— Your instructions —
Transcribe all of the data exactly, leaving nothing out.

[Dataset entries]
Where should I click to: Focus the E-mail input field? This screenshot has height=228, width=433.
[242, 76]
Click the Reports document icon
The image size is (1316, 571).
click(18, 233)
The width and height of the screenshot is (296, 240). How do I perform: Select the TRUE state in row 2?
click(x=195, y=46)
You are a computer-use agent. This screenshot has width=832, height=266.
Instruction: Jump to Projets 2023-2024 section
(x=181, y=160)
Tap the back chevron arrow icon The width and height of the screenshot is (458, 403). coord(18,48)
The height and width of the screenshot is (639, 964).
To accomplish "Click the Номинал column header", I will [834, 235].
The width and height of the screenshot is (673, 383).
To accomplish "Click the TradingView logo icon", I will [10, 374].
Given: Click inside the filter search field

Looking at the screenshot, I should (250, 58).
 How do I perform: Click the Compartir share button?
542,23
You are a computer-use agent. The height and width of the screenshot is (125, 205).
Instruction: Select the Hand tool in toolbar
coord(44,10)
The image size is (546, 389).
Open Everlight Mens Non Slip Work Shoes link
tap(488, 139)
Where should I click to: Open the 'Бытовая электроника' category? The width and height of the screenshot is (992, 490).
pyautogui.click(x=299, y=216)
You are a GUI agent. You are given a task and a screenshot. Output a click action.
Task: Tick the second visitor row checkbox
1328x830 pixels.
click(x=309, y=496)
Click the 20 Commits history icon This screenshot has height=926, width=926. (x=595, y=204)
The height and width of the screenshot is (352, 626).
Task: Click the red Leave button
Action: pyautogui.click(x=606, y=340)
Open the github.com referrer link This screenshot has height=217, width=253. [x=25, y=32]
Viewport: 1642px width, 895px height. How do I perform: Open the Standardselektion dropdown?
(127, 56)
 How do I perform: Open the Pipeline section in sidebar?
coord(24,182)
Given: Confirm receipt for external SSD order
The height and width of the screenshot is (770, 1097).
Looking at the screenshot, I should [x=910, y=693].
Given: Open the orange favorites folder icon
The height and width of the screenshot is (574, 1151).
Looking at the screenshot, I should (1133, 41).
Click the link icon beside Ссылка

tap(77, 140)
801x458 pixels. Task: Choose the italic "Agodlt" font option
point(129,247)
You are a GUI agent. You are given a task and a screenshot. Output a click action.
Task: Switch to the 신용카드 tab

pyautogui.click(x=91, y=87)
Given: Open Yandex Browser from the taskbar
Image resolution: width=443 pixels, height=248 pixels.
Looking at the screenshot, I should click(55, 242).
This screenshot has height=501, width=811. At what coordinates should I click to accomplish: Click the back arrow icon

— Response box —
Where should I click to: Focus the E-mail input field? This screenshot has height=228, width=433.
[242, 76]
Click the Reports document icon
The image size is (1316, 571).
click(18, 233)
The width and height of the screenshot is (296, 240). How do I perform: Select the TRUE state in row 2?
click(x=195, y=46)
You are a computer-use agent. This screenshot has width=832, height=266.
Instruction: Jump to Projets 2023-2024 section
(x=181, y=160)
Tap the back chevron arrow icon The width and height of the screenshot is (458, 403). coord(18,48)
The height and width of the screenshot is (639, 964).
To accomplish "Click the Номинал column header", I will [834, 235].
The width and height of the screenshot is (673, 383).
To accomplish "Click the TradingView logo icon", I will [10, 374].
Given: Click inside the filter search field

Looking at the screenshot, I should (250, 58).
 How do I perform: Click the Compartir share button?
542,23
You are a computer-use agent. The height and width of the screenshot is (125, 205).
Instruction: Select the Hand tool in toolbar
coord(44,10)
The image size is (546, 389).
Open Everlight Mens Non Slip Work Shoes link
tap(488, 139)
Where should I click to: Open the 'Бытовая электроника' category? The width and height of the screenshot is (992, 490).
pyautogui.click(x=299, y=216)
You are a GUI agent. You are given a task and a screenshot. Output a click action.
Task: Tick the second visitor row checkbox
1328x830 pixels.
click(x=309, y=496)
Click the 20 Commits history icon This screenshot has height=926, width=926. (x=595, y=204)
The height and width of the screenshot is (352, 626).
Task: Click the red Leave button
Action: pyautogui.click(x=606, y=340)
Open the github.com referrer link This screenshot has height=217, width=253. [x=25, y=32]
Viewport: 1642px width, 895px height. How do I perform: Open the Standardselektion dropdown?
(127, 56)
 How do I perform: Open the Pipeline section in sidebar?
coord(24,182)
Given: Confirm receipt for external SSD order
The height and width of the screenshot is (770, 1097).
Looking at the screenshot, I should [x=910, y=693].
Given: Open the orange favorites folder icon
The height and width of the screenshot is (574, 1151).
Looking at the screenshot, I should (1133, 41).
Click the link icon beside Ссылка

tap(77, 140)
801x458 pixels. Task: Choose the italic "Agodlt" font option
point(129,247)
You are a GUI agent. You are given a task and a screenshot. Output a click action.
Task: Switch to the 신용카드 tab

pyautogui.click(x=91, y=87)
Given: Open Yandex Browser from the taskbar
Image resolution: width=443 pixels, height=248 pixels.
Looking at the screenshot, I should click(55, 242).
This screenshot has height=501, width=811. At what coordinates should I click to accomplish: Click the back arrow icon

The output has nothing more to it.